> **Instructions for the task**: In the material below, find each line with the word "folder" and list it.

> **Extracted entries**:
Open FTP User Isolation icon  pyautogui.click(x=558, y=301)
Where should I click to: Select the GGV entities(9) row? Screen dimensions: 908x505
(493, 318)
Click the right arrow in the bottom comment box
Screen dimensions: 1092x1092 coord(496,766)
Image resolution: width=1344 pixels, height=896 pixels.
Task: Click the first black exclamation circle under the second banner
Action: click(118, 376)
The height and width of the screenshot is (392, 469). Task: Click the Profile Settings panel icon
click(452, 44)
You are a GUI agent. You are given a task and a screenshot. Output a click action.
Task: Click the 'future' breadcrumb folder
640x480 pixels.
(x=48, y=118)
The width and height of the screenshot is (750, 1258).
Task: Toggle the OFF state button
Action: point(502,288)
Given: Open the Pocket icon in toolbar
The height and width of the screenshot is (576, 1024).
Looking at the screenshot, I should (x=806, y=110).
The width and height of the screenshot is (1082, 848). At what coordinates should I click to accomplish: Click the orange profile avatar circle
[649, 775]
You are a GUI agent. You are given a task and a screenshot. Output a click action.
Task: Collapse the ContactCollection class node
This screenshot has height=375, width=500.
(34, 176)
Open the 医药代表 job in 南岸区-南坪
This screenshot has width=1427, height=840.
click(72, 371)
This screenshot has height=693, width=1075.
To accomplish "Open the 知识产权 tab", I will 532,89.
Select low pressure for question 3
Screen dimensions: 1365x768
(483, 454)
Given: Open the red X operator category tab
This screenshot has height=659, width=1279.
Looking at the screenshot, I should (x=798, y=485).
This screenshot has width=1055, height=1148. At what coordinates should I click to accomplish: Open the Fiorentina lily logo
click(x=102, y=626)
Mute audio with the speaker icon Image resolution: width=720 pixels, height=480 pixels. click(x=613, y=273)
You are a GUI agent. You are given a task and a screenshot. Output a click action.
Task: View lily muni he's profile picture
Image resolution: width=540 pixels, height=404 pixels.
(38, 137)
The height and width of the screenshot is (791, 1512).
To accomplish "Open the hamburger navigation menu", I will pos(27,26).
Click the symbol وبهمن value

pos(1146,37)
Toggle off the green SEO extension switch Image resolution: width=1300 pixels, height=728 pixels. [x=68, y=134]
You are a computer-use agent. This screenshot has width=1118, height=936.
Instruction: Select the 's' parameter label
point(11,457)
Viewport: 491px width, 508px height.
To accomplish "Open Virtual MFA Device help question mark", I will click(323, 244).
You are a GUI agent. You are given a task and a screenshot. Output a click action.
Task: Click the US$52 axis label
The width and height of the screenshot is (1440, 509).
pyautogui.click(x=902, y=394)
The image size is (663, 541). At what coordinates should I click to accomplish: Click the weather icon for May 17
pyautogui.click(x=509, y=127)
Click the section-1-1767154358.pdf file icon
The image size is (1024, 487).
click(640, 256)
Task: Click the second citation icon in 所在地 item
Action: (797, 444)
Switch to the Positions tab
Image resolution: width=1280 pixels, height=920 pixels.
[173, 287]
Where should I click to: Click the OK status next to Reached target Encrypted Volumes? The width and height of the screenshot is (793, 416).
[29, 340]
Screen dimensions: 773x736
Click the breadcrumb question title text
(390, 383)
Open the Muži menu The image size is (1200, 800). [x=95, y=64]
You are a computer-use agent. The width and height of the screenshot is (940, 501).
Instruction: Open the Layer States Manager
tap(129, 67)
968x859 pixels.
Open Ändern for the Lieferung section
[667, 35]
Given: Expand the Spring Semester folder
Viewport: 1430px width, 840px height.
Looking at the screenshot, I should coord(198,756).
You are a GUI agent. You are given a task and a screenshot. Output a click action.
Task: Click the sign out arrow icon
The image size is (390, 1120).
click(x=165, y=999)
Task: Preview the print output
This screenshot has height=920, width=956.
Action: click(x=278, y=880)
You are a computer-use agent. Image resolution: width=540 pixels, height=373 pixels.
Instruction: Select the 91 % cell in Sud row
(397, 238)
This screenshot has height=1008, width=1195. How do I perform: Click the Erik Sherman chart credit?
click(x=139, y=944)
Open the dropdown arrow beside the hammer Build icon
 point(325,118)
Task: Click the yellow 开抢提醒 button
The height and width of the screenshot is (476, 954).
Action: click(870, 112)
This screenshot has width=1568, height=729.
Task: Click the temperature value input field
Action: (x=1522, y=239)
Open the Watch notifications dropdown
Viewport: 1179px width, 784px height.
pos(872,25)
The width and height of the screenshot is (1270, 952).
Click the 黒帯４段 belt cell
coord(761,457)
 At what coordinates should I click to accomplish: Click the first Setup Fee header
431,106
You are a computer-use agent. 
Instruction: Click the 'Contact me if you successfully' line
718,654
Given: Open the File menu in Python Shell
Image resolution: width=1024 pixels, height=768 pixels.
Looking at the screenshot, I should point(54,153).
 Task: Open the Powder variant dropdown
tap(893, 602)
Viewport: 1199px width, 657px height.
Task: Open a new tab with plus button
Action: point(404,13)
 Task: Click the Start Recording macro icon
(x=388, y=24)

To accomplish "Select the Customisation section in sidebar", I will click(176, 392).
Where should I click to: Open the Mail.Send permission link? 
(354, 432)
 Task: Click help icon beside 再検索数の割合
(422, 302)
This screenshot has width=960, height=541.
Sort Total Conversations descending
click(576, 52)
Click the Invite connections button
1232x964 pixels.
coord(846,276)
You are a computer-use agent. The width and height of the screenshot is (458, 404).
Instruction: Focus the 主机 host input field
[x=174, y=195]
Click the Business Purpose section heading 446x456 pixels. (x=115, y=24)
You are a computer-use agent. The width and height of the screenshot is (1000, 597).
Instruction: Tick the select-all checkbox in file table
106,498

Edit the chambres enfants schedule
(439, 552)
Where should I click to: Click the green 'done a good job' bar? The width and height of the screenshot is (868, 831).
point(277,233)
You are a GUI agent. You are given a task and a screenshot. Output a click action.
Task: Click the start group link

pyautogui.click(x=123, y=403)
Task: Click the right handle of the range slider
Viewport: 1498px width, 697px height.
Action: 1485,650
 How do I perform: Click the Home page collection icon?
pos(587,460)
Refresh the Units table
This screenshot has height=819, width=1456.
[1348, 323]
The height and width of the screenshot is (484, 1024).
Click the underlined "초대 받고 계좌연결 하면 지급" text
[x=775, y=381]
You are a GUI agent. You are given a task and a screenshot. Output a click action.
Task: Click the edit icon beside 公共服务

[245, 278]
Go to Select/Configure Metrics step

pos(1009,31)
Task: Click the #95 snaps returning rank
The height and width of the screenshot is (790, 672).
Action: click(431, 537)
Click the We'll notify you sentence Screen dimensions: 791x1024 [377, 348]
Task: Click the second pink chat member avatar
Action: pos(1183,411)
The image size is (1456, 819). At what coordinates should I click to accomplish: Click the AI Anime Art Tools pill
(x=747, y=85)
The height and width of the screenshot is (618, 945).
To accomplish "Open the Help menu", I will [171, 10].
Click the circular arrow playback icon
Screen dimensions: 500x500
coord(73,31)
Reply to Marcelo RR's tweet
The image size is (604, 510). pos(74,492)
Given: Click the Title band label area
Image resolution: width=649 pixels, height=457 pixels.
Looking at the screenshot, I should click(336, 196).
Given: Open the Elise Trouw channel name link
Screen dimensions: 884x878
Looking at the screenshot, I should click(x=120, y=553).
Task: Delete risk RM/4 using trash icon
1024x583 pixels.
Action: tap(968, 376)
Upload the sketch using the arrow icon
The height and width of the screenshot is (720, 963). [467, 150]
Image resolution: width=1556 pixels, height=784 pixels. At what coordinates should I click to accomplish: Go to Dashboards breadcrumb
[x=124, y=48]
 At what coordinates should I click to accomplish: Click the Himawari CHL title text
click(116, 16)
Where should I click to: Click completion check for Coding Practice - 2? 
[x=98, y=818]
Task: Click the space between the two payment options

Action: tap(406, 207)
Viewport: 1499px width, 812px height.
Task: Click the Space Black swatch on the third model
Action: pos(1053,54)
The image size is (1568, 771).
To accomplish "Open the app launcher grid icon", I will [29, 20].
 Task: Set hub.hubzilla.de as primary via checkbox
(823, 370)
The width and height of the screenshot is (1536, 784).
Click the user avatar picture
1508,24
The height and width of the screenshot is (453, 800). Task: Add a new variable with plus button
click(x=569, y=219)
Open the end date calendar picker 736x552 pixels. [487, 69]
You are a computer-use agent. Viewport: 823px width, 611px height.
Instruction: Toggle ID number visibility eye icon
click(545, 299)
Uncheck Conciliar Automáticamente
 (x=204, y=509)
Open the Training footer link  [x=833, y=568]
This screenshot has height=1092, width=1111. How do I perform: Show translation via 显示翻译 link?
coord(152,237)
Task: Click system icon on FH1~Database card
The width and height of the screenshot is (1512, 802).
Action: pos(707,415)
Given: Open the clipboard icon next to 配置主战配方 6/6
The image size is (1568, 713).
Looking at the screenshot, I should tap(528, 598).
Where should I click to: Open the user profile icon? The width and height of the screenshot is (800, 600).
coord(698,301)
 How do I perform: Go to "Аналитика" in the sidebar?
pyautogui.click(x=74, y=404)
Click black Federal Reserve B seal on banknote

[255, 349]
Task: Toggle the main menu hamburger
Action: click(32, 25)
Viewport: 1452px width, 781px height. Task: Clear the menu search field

> **Written response**:
Task: Click the 'future' breadcrumb folder
Given: Expand the Spring Semester folder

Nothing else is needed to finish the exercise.